En retraçant la genèse de la naissance du délit de l’acte de gestion dans la législation algérienne, Brahimi a rappelé que la notion de «mauvaise gestion» a été introduite dans le Code pénal en 1975, puis abrogée en 1990, avant qu’elle ne soit rétablie aujourd’hui, a-t-il affirmé, pour, semble-t-il, exprimer la nature «volatile» de cette loi. Interrogé à proposer une solution, Brahimi répond sans ambiguïté: «Qu’on arrête d’amuser la galerie avec les commissions.

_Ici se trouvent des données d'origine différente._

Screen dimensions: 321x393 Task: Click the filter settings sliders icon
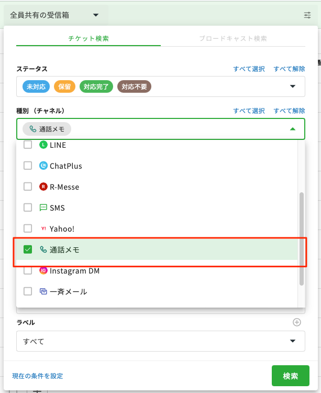[307, 15]
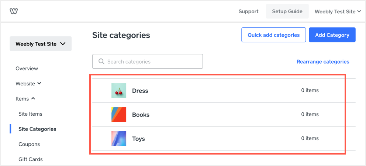The width and height of the screenshot is (366, 166).
Task: Click the Rearrange categories link
Action: coord(323,62)
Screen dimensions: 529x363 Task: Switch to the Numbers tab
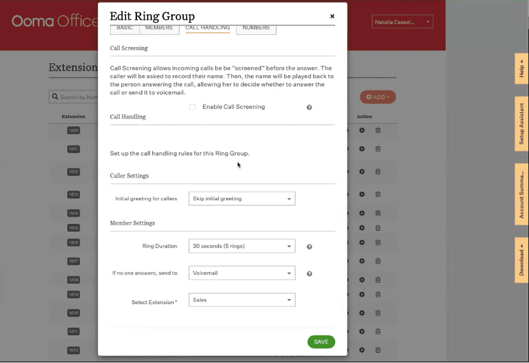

Il y a deux à trois textes à revoir dans la présente loi», a-t-il assuré, précisant qu’il s’agit de l’article 29 de la loi 06-01 à réformer et les articles 26 et 119-bis à supprimer. En évoquant la question de la corruption, et comme pour qualifier son étendue, Miloud Brahimi a ressassé les fameuses citations qui lui sont siennes. «J’ai dit que la corruption est un sport national en Algérie» et d’ajouter -pour qualifier le rang élevé de responsabilité qu’elle a fini par toucher- est «un sport national d’élites». L’avocat de Souheil El-Hachemi a tenu à préciser qu’il ne protège pas les corrompus et la corruption, et que le phénomène n’est pas le propre de l’Algérie, mais de celui de l’Homme. Me Brahimi a considéré que l’arsenal juridique inhérent à la lutte contre la corruption est tellement difficile à lire que des personnes innocentes ont été condamnées à la prison. «Qu’on soit très sévère avec les corrupteurs et les corrompus, et qu’on s’arrête à cela», a-t-il préconisé.